Changes that are invariably good in all cases are difficult.

This Jira proposes that we should make it possible to reproducibly performance 
test and compare two releases. In addition, we should be able to publish the 
results of our benchmarks along with the rest of the release artifacts, along 
with the comparison to the previous release.

Obvious caveat: If there are new tests that can't run on the previous release, 
(or old tests that can't run on the new release) they're free to be excluded. 
This can be automatic by tagging the tests somehow, or publish explicit manual 
exclusions or inclusions. This implies that the tests are user side, and rely 
on a given set of released SDK or Runner artifacts for execution.

Ideally the release manager can run a good chunk of these tests on their local 
machine, or a host in the cloud. Any such cloud resources should be identical 
for before and after comparisons. Eg. If one is comparing Flink performance, 
then the same machine types should be used to compare Beam version X and X+1.

As inspiration, a Go tool called Benchstat does what I'm talking about for the 
Go Benchmark format. See the descriptions in the documentation here: 
[https://pkg.go.dev/golang.org/x/perf/cmd/benchstat?readme=expanded#section-readme]
 

It takes the results from 1 or more runs of the given benchmark (measuring time 
per operation, or memory thoughput, or allocs per operation etc), on the old 
system, and the same from the new system, and produces averages and deltas. 
These are in a suitable format 

eg.

{{$ benchstat old.txt new.txt}}
 {{name old time/op new time/op delta}}
 {{GobEncode 13.6ms ± 1% 11.8ms ± 1% -13.31% (p=0.016 n=4+5)}}
 {{JSONEncode 32.1ms ± 1% 31.8ms ± 1% ~ (p=0.286 n=4+5)}}

This would be a valuable way to produce and present results for users, and to 
more easily validate what performance characteristics have changed between 
versions.

Given the size and breadth and distributed nature of Beam and associated 
infrastructure, this is something we likely only wish to do along with the 
release. It will likely be time consuming, and for larger scale load tests on 
cloud resources, expensive. In order to make meaningful  comparisons, as much 
as possible needs to be invariant between the releases under comparison.

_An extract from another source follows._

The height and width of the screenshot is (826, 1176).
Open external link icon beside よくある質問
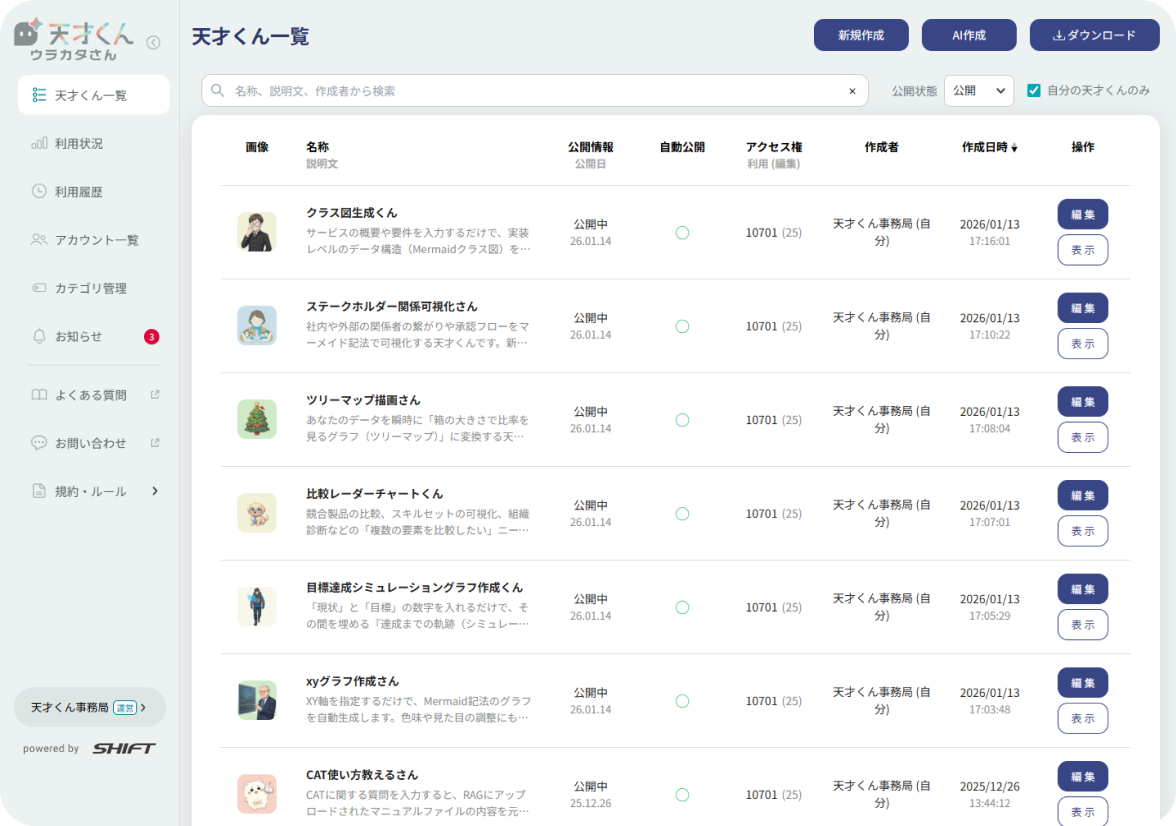pyautogui.click(x=154, y=395)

In particular: if running on a distributed set of resources (eg cloud cluster) 
the machine type and numbers should remain invariant (Spark and Flink clusters 
should be the same size, dataflow being different is trickier but should be 
unrestricted, as that's the point.) Local tests on a single machine are 
comparable by themselves as well.

Included in the publishing, the specifics of the machine(s) being run on should 
be included (CPU, clock, RAM amount, # of machines if distributed, official 
cloud designation if using cloud provider VMs (AKA machine types, like 
e2-standard-4 or n2-highcpu-32, or c6g.4xlarge or D8d v4).

Overall goal is to be able to run the comparisons on a local machine, and be 
able to send jobs to clusters in clouds. Actual provisioning of cloud resources 
is a non-goal of this proposal.

Given a (set) of tests, we should be able to generate a text file with the 
results, for collation similar to what go's benchstat does. Bonus points if we 
can have benchstat handle the task for us without modification.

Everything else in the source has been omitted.